宮崎大学工学部の編入試験対策|科目・日程・出願資格・出題傾向

編入総研(オンライン編入学院)|更新日: 2026-08-06

宮崎大学工学部の3年次編入学試験は、学校推薦型選抜(5月)と一般選抜(6月)の2つの区分で行われ、募集人員は両方を合わせて10名です。宮崎大学の編入学のページに載っている4学部のうち、募集を行っているのは工学部だけです(教育学部・農学部・地域資源創成学部は「実施なし」と明記されています)。

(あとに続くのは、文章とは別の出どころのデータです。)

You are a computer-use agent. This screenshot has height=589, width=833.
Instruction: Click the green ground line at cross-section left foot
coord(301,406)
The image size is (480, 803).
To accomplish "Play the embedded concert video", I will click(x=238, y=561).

一般選抜は、全員共通の数学、志望プログラム別の専門科目面接の3つで選抜されます。英語の筆記試験はありませんが、そのかわりにTOEIC L&RまたはTOEFL iBTの公式認定証(原本)の提出が出願の必須条件で、スコアがそのまま英語の得点になります。ここを知らないと出願そのものができません。

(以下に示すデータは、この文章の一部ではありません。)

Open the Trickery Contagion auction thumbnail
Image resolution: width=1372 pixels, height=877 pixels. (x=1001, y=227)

この記事は、宮崎大学が公表している2027年度(令和9年度)工学部編入学学生募集要項の原本と、大学が別途出した専門科目の変更予告、そして2027年度に合格した受験者の記録をもとに構成しています。

この記事を読む前に知っておくこと(2026年8月6日時点)

2027年4月入学を対象とする2027年度(令和9年度)の試験は、学校推薦型選抜(2026年5月12日)・一般選抜(2026年6月16日)ともにすでに終了しています。合格発表もそれぞれ2026年6月1日・7月3日に行われました。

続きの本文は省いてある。